ASME Foundation Awards
36 Scholarships for 2013-2014


Each year, the ASME Foundation demonstrates its commitment to ensuring the future of the engineering profession through the many scholarships it awards to undergraduate and graduate mechanical engineering students. By awarding a total of $136,000 in scholarships for the 2013-2014 school year, the Foundation helped alleviate the financial burden of higher education — a burden that can often derail an otherwise successful academic career — for 36 ASME student members.

Sheldon Addis
Sheldon Addis

Sheldon Addis, the recipient of the 2013-2014 Kenneth Andrew Roe Scholarship, said the scholarship was meaningful to him for a couple of reasons. According to Addis, who will use the $13,000 scholarship to fund his senior year at Gannon University in Erie, Pa., the grant would first ensure that he could pay his tuition without taking out student loans. "By not having to worry about how to pay for school this year, I will be able to focus on what is happening in school and will be able to devote more time to school related activities," he wrote in his acceptance letter. The second reason, he wrote, was "that it shows that hard work does pay off."

The Kenneth Andrew Roe Scholarship, which is awarded to an undergraduate junior or senior, is ASME's largest annual scholarship. It was established in 1991 in memory of the late Kenneth Andrew Roe, former president of ASME and chair of the ASME Foundation.

Sabrina Ball
Sabrina Ball

Sabrina Ball, the winner of the Stephen T. Kugle Scholarship, is also keenly aware of the escalating costs of pursuing an engineering degree. Ball, a senior and president of the ASME student section at the University of Arizona, noted that tuition has increased each year since she began her studies.

"I am incredibly grateful to have received this scholarship because it allows me to focus on my engineering studies rather than worrying about financial hardship," she said. "These funds will allow me to work on our ASME student chapter's community outreach activities instead of taking a second job." Ball, a member of her ASME student section for the past two years, said that one of her main goals for the year is to expand ASME's presence in the Tucson area by organizing engineering outreach events for local schools to promote math and science. The $3,000 Kugle Scholarship, which is new this year, goes to an ASME Student Member in his or her junior or senior year at a public college or university in ASME District E, which encompasses the states Arizona, Arkansas, Colorado, Louisiana, New Mexico, Oklahoma, Texas, Utah and Wyoming.

Caleb Amy
Caleb Amy

Another 2013-2014 scholarship recipient, Caleb Amy, agreed that the financial relief provided by ASME scholarships allows studies to concentrate on their classwork. Amy, a junior at the University of Central Florida, was named the 2013-2014 ASME Foundation Scholar. The program, formerly called the ASME Foundation Scholarship, provides grants of $11,000 per year up to a maximum of three years to university sophomores, juniors and seniors.

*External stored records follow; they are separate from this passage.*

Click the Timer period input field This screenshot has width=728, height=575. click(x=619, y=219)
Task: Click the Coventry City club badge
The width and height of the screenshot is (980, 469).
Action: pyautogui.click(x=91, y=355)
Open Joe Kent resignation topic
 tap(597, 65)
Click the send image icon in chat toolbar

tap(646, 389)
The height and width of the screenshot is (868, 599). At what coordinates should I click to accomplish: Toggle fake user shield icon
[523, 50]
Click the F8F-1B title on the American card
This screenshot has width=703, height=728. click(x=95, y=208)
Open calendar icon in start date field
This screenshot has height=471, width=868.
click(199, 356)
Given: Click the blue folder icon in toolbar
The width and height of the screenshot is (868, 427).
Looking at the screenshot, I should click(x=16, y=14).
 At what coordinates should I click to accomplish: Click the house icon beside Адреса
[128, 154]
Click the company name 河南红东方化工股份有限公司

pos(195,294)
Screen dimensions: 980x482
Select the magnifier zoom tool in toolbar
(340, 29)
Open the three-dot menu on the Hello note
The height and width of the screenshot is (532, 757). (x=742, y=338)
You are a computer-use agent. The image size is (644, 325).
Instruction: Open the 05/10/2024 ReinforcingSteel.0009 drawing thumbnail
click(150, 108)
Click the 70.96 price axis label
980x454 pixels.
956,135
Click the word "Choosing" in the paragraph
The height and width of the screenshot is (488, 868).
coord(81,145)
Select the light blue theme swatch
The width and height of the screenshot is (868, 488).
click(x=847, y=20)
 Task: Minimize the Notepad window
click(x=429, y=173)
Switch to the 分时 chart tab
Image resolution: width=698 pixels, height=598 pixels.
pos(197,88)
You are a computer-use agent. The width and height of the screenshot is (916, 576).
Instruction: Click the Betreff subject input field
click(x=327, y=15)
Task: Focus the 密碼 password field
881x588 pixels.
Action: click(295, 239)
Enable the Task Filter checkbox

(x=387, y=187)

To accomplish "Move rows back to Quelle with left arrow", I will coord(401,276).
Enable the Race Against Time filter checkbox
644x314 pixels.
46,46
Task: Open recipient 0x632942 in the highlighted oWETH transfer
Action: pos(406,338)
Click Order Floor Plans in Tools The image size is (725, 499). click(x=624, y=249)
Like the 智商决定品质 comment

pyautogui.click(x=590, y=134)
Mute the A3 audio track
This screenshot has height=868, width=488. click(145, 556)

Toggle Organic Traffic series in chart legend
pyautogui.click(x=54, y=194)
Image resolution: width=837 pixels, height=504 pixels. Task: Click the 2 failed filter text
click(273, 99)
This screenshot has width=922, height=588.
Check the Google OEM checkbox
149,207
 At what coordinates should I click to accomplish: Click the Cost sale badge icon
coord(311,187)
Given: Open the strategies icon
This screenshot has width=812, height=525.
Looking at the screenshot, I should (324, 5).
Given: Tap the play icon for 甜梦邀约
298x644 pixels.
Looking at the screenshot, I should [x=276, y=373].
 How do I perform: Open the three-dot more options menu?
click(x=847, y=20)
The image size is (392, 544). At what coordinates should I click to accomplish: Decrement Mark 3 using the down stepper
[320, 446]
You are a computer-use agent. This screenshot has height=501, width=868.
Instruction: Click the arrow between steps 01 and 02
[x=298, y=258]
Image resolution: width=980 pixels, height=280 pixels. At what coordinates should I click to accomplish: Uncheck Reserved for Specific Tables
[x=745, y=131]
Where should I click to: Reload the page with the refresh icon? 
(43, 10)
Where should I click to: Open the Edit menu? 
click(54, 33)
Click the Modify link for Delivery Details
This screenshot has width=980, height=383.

In his scholarship acceptance letter, Amy, who works at Lockheed Martin Missiles and Fire Control (MFC) when not in class, wrote, "I am at work by 5:30 a.m. most days and don't finish with classes until 9:00pm." The scholarship, which he said is equivalent to roughly 60 percent of what he earns in a year, will "allow me to shift my focus more toward my education—and may even let me sleep a little more. I will use the funds to offset the costs of rising tuition, text books, software, living near campus, and hopefully an engineering project or two."

Last month, the ASME Foundation also announced 33 additional scholarship winners for the 2013-2014 school year, including three recipients of the Willis F. Thompson Scholarship, which is awarded to a college sophomore, junior or senior who demonstrates an interest in advancing the field of power generation. The scholarships, in amount of $5,000 each, were granted to William Sobnosky at the University of Michigan, Euridice Kanimba of Midwestern State University, and Katelynne Lingaas at Cedarville University.

Two Melvin R. Green Scholarships, established in 1996 in memory of former Deputy Executive Director Melvin R. Green, were awarded for the upcoming year. Leila Aboharb, a student at Drexel University, and Trent Thomas from the University of Wisconsin-Madison, will each receive the $4,000 scholarship.

Sergio Cano-Andrade, a doctoral student at Virginia Polytechnic Institute and State University, is the recipient of the 2013-2014 Virginia Tech Scholarship. The $4,000 scholarship for graduate study at Virginia Institute of Technology was established to commemorate the April 2007 tragedy at Virginia Tech.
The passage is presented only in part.